**Task objective**
Please update the lines starting at the one that has "Select the Agent" and ending after the one that has "The width and height of the screenshot is (508, 405)." by changing "checkbox" to "toggle", and write out those lines with nothing else altered.

**Entries on where items appear**
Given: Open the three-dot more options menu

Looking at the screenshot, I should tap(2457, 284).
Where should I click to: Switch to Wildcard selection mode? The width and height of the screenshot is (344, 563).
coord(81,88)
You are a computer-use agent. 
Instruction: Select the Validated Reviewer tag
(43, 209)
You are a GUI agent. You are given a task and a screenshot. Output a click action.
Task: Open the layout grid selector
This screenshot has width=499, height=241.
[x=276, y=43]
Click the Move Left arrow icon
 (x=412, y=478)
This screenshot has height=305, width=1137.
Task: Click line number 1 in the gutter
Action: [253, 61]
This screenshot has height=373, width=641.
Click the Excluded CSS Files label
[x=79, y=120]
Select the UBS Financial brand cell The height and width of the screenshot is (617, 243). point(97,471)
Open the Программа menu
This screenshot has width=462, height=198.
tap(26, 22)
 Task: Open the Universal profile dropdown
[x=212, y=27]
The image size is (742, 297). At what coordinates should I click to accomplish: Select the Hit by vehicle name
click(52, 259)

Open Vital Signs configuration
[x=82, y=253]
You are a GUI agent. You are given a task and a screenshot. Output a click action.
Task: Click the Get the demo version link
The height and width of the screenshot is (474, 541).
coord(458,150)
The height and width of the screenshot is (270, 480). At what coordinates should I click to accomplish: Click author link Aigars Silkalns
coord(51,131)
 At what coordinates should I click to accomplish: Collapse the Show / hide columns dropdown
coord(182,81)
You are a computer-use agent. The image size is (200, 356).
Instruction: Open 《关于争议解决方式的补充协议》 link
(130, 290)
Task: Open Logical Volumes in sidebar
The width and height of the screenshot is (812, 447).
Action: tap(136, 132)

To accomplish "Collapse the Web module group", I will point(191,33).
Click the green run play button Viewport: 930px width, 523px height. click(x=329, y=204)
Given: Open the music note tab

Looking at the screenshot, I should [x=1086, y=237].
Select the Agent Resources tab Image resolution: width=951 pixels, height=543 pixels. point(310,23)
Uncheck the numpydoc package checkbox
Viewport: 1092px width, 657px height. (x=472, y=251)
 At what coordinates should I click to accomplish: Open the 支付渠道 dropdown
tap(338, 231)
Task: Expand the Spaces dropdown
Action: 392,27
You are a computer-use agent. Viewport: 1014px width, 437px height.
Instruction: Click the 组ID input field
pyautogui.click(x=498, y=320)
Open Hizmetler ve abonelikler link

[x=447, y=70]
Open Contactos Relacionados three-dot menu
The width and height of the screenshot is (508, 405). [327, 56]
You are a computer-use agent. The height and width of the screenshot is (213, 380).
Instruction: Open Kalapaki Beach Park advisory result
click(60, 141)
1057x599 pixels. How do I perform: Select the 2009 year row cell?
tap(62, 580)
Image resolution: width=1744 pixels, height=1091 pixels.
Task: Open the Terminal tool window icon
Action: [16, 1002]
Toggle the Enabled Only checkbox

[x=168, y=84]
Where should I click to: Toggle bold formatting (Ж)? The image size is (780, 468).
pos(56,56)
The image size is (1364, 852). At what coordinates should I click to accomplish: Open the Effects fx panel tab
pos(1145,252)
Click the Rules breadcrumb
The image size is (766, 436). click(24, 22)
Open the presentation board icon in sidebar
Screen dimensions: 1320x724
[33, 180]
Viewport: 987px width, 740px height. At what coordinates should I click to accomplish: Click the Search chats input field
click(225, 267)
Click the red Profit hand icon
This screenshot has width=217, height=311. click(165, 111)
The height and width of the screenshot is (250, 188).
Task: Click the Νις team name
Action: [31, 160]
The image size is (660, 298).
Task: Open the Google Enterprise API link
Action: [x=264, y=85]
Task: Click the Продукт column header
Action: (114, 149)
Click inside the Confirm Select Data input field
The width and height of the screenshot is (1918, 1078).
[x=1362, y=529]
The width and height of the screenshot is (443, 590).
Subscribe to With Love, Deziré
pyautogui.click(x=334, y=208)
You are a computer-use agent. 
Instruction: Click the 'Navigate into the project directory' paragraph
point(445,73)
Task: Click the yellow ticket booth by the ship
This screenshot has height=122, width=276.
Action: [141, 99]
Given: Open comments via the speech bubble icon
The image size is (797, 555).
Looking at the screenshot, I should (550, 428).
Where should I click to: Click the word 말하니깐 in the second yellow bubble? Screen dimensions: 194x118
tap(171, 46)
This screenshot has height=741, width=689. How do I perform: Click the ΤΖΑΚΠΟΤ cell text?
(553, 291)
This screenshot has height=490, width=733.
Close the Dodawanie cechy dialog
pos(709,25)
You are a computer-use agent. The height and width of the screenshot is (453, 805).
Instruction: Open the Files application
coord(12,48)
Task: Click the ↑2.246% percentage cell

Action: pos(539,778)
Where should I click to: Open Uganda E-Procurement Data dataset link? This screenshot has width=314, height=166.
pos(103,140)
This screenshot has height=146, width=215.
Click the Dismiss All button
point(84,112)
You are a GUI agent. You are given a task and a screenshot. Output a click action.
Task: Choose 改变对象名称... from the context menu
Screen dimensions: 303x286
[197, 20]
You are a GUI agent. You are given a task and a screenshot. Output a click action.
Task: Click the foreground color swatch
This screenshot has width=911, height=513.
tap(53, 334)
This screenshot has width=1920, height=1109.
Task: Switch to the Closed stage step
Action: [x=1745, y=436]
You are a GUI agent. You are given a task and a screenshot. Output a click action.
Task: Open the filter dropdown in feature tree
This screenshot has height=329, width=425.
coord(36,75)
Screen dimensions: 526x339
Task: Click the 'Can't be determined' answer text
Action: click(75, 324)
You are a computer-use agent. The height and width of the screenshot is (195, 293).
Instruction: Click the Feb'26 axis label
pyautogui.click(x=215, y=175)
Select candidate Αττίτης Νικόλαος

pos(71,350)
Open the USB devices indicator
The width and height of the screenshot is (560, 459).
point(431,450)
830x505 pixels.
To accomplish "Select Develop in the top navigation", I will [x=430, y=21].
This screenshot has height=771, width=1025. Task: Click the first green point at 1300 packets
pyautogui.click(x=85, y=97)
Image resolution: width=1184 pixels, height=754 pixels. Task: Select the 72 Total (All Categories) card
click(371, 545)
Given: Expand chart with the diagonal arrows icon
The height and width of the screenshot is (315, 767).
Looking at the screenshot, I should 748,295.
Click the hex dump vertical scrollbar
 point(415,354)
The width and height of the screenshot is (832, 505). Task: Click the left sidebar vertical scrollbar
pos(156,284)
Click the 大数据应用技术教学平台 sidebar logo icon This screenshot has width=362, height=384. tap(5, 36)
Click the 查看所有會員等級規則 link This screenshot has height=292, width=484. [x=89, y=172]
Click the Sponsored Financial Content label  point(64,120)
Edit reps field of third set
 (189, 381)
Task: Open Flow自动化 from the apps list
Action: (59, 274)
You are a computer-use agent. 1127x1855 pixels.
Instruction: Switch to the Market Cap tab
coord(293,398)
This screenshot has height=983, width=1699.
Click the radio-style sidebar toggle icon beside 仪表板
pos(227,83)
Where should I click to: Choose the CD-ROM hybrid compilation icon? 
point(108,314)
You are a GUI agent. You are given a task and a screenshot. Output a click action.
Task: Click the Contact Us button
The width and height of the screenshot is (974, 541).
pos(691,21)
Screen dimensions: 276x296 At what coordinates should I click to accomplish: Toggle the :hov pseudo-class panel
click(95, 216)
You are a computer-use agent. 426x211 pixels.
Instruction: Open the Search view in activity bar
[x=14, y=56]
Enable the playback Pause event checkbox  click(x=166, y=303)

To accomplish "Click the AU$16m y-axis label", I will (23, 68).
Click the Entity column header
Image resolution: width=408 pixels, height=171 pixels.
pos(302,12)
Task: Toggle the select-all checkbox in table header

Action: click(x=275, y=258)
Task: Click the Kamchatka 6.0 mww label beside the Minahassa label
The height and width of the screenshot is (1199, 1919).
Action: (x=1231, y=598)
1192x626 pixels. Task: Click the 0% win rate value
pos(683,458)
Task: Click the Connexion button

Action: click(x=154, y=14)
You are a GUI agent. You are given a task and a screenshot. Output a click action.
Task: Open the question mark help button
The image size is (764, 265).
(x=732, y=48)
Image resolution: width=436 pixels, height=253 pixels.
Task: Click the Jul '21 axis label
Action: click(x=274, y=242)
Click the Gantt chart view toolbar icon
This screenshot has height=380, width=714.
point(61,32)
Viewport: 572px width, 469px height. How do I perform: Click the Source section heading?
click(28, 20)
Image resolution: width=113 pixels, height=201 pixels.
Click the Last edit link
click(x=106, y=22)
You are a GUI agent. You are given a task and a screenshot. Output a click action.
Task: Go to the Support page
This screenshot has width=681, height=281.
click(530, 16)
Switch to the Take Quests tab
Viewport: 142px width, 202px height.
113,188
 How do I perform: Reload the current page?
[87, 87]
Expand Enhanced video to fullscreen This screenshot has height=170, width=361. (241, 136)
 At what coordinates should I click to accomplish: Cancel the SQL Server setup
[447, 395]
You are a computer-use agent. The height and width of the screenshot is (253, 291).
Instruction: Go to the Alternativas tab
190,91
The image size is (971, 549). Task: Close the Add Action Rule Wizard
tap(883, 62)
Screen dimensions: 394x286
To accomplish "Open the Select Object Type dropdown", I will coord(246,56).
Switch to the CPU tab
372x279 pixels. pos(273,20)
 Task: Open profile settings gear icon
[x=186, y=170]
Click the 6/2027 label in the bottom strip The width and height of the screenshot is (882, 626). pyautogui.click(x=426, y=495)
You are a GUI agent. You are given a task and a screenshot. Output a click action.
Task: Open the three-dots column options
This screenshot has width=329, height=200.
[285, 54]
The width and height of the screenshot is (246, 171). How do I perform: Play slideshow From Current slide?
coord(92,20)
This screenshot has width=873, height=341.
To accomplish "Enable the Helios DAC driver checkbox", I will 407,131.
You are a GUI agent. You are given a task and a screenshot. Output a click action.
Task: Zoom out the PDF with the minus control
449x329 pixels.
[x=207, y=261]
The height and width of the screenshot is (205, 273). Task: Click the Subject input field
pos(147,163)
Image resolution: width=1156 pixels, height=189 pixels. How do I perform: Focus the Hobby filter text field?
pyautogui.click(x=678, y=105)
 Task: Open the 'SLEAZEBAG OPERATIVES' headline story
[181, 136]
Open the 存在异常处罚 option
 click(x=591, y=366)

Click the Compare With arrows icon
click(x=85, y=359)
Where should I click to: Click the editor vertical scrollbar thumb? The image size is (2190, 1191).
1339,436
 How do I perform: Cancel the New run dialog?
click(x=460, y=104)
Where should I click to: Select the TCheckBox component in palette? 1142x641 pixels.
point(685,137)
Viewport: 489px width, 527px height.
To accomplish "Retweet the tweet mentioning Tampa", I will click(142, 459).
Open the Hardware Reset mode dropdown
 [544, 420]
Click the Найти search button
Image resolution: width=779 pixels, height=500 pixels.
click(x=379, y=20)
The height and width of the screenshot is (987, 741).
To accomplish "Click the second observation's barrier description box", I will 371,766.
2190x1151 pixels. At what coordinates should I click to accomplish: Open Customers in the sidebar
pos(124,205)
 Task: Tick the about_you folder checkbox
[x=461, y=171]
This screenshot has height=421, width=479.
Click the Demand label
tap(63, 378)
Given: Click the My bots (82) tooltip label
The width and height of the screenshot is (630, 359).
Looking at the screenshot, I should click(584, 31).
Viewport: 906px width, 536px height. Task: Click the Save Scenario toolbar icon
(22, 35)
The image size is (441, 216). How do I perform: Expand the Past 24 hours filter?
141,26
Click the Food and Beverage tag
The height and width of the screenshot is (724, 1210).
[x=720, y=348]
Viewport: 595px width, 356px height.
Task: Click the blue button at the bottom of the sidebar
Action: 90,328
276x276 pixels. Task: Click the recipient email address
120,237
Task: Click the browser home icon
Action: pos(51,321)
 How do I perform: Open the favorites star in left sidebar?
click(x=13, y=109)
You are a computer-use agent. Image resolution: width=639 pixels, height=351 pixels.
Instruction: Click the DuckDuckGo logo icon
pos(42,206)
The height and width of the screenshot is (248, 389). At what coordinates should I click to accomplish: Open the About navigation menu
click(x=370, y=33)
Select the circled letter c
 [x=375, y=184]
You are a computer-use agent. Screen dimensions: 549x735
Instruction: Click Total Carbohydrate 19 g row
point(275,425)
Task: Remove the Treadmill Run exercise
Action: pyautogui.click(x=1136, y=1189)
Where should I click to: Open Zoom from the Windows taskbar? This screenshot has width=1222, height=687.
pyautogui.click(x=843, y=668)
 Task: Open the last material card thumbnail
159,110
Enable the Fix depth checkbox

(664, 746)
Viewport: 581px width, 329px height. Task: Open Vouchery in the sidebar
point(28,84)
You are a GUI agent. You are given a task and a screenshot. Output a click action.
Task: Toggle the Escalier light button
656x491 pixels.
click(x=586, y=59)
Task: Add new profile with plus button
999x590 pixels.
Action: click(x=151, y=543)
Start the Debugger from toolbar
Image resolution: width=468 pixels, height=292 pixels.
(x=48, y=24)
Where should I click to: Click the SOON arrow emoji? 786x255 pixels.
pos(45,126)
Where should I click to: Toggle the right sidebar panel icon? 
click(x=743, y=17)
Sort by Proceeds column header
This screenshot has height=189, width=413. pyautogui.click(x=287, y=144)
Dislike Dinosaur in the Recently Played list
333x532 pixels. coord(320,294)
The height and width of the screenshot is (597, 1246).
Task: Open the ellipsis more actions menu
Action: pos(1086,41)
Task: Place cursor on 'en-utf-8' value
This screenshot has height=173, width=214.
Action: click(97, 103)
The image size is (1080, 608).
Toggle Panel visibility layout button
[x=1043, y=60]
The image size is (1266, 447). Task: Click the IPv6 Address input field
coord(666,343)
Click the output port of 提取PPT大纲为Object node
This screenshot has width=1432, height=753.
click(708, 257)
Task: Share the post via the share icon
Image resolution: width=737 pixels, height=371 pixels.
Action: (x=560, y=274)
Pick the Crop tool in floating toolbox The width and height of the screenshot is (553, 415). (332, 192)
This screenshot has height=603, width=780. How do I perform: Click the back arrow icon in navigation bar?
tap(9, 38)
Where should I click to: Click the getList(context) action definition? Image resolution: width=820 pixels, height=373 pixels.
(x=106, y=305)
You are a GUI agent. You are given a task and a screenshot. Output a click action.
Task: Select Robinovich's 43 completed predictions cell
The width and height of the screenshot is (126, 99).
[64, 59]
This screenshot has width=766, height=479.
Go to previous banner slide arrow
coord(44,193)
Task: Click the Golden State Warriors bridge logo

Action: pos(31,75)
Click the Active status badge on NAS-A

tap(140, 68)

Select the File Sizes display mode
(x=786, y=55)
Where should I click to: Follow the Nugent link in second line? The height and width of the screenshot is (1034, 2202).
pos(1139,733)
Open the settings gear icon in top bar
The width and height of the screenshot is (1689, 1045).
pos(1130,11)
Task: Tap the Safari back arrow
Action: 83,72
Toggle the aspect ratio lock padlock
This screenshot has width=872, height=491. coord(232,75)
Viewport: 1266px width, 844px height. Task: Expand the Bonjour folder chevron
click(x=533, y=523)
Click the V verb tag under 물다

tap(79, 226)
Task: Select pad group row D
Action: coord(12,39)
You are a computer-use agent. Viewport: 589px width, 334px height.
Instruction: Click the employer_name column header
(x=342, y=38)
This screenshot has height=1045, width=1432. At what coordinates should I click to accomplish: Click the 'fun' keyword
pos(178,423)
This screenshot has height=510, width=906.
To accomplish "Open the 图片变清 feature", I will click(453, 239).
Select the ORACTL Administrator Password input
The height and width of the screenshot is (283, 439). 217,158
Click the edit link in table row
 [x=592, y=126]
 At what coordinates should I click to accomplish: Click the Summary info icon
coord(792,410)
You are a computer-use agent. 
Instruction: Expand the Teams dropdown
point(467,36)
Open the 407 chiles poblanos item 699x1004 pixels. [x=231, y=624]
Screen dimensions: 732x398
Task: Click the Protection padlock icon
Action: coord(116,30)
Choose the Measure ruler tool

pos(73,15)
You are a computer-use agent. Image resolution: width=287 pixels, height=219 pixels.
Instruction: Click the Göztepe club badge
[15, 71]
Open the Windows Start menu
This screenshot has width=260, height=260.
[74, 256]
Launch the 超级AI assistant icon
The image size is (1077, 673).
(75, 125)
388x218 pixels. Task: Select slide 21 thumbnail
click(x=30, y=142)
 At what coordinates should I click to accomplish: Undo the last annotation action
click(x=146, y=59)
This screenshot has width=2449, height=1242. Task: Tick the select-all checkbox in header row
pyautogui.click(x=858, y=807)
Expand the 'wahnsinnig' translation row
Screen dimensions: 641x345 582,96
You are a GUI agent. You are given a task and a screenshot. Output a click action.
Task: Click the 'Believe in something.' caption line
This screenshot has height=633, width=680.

**Result of the task**
Select the Agent Resources tab Image resolution: width=951 pixels, height=543 pixels. point(310,23)
Uncheck the numpydoc package toggle
Viewport: 1092px width, 657px height. (x=472, y=251)
 At what coordinates should I click to accomplish: Open the 支付渠道 dropdown
tap(338, 231)
Task: Expand the Spaces dropdown
Action: 392,27
You are a computer-use agent. Viewport: 1014px width, 437px height.
Instruction: Click the 组ID input field
pyautogui.click(x=498, y=320)
Open Hizmetler ve abonelikler link

[x=447, y=70]
Open Contactos Relacionados three-dot menu
The width and height of the screenshot is (508, 405). [327, 56]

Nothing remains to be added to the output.